The study by Ohio State University scientists is part of ongoing research comparing pulsing vs. steady-flow conditions in two experimental wetlands on the Columbus campus.
“Pulsing refers to a number of different conditions in wetlands – river pulses that happen on a seasonal basis, two-per-day coastal tides, and the rare but huge ones, like hurricanes or tsunamis,” said William Mitsch, the study’s senior author and director of the Wilma H. Schiermeier Olentangy River Wetland Research Park at Ohio State.
“Our point is that the healthiest systems and the ones with the lowest emissions of greenhouse gases are those that have these pulses and that are able to adapt to the pulses.”
The research was published in a recent issue of the journal Wetlands.
Often called the “kidneys” of the environment, wetlands act as buffer zones between land and waterways. They also act as sinks – wetlands filter out chemicals in water that runs off from farm fields, roads, parking lots and other surfaces, and hold on to them for years.
The study examined methane fluxes over a two-year period during which researchers created two different kinds of conditions in two 2.5-acre experimental wetlands. In 2004, scientists used pumps to deliver monthly pulses to create conditions in the wetlands resembling natural marshes flooded with river water. In 2005, researchers pumped approximately the same amount of water but maintained a constant flow of water through the wetlands to mimic less dynamic hydrologic conditions. In addition to methane emissions, the study also investigated other processes such as denitrification, sedimentation, and aquatic productivity.
The pulsing hydrology experiment was maintained and methane levels were measured approximately twice monthly over the two study years by Mitsch, also an environment and natural resources professor at the Olentangy River Wetland Research Park, and study co-author Anne Altor, a former Ohio State graduate student who is now a consultant in Indianapolis. During both years, more methane was emitted during the summer than during other seasons in all portions of the wetlands, with emissions about four times higher during summer in the edge zones. Consistently wet areas released more gases in the spring than did edge zones under both conditions.

▶ **DATASET**
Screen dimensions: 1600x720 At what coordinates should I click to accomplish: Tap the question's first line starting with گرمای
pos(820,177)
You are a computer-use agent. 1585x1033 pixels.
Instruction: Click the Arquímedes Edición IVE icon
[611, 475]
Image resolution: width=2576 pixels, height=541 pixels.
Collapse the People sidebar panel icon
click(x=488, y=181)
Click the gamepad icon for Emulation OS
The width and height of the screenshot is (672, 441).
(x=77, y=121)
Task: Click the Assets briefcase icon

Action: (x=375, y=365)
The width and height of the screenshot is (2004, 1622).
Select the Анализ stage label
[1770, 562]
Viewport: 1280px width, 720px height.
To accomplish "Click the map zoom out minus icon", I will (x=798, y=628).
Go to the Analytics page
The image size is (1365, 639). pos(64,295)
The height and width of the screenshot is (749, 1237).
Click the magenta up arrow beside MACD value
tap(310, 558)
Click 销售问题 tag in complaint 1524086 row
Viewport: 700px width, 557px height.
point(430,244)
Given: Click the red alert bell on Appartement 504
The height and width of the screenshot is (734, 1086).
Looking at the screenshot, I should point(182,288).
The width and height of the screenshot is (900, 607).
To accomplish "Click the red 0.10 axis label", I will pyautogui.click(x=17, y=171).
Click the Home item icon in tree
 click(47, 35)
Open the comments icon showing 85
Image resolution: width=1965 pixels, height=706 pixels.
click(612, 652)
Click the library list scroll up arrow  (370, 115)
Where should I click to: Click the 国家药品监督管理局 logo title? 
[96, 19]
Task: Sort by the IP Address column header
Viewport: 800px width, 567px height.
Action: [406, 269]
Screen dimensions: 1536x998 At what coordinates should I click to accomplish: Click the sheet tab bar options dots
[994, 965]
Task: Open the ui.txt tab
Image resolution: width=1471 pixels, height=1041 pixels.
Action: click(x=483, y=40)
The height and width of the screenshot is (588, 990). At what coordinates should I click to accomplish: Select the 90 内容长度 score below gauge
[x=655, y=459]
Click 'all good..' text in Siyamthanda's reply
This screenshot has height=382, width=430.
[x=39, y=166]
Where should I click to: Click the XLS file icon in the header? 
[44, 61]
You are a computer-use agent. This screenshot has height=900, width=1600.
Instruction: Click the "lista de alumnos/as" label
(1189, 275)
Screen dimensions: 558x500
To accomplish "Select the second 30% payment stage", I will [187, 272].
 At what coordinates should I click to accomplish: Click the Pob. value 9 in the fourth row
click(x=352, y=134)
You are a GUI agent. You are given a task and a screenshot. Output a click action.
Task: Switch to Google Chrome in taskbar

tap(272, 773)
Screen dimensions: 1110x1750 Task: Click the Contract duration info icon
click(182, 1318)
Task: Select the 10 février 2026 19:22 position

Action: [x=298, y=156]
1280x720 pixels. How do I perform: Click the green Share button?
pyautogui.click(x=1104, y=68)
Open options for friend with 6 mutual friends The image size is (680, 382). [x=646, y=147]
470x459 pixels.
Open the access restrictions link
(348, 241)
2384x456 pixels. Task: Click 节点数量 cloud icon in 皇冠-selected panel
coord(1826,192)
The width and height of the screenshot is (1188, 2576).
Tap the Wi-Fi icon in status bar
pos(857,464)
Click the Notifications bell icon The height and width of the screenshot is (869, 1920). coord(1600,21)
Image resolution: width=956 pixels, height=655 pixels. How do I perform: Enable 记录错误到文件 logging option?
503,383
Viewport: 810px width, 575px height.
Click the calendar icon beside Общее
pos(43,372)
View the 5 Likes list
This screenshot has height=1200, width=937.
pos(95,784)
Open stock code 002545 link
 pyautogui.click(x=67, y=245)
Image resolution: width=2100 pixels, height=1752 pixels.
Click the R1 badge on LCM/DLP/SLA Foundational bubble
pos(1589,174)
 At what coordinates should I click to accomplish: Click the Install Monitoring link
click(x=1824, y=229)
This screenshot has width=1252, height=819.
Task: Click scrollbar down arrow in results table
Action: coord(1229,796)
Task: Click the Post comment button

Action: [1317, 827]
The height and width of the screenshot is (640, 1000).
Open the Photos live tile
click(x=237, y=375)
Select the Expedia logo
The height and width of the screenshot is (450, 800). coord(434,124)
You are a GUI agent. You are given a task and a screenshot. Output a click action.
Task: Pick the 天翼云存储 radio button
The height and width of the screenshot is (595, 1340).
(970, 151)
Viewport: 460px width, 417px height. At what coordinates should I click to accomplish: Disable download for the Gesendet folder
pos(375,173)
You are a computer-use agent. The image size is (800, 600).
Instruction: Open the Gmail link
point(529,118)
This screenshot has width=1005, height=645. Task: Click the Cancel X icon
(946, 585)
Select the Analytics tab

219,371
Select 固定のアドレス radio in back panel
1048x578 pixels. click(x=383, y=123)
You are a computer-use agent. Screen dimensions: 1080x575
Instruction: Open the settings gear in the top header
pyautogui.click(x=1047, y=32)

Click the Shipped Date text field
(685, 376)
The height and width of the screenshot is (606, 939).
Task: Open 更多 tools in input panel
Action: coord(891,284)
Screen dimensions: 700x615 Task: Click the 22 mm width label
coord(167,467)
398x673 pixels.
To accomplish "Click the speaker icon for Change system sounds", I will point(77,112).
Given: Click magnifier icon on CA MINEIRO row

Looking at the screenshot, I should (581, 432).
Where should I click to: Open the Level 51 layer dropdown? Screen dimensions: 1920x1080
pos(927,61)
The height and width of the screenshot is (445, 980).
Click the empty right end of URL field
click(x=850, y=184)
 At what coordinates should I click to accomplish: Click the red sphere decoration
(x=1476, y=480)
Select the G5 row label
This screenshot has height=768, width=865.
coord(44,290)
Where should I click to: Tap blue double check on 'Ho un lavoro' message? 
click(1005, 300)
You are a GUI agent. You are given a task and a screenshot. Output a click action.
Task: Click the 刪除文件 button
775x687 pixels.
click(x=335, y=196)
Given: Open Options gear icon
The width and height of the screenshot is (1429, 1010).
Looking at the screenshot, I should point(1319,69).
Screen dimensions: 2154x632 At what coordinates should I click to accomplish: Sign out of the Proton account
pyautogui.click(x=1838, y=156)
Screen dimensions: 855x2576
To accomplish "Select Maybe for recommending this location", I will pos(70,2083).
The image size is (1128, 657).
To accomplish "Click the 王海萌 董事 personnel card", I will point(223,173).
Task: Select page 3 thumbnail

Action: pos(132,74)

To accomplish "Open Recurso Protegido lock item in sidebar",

▶ **REQUEST 1**
Return the passage of the wetlands text that begins at the words "The research was" and stops after the words "them for years.", copied without changes.
▶ **REQUEST 2**
Collect every line of the rows that contains the string "field", matching its case exactly.

▶ **WRITTEN RESPONSE 1**
The research was published in a recent issue of the journal Wetlands.
Often called the “kidneys” of the environment, wetlands act as buffer zones between land and waterways. They also act as sinks – wetlands filter out chemicals in water that runs off from farm fields, roads, parking lots and other surfaces, and hold on to them for years.

▶ **WRITTEN RESPONSE 2**
Click the Shipped Date text field
Click the empty right end of URL field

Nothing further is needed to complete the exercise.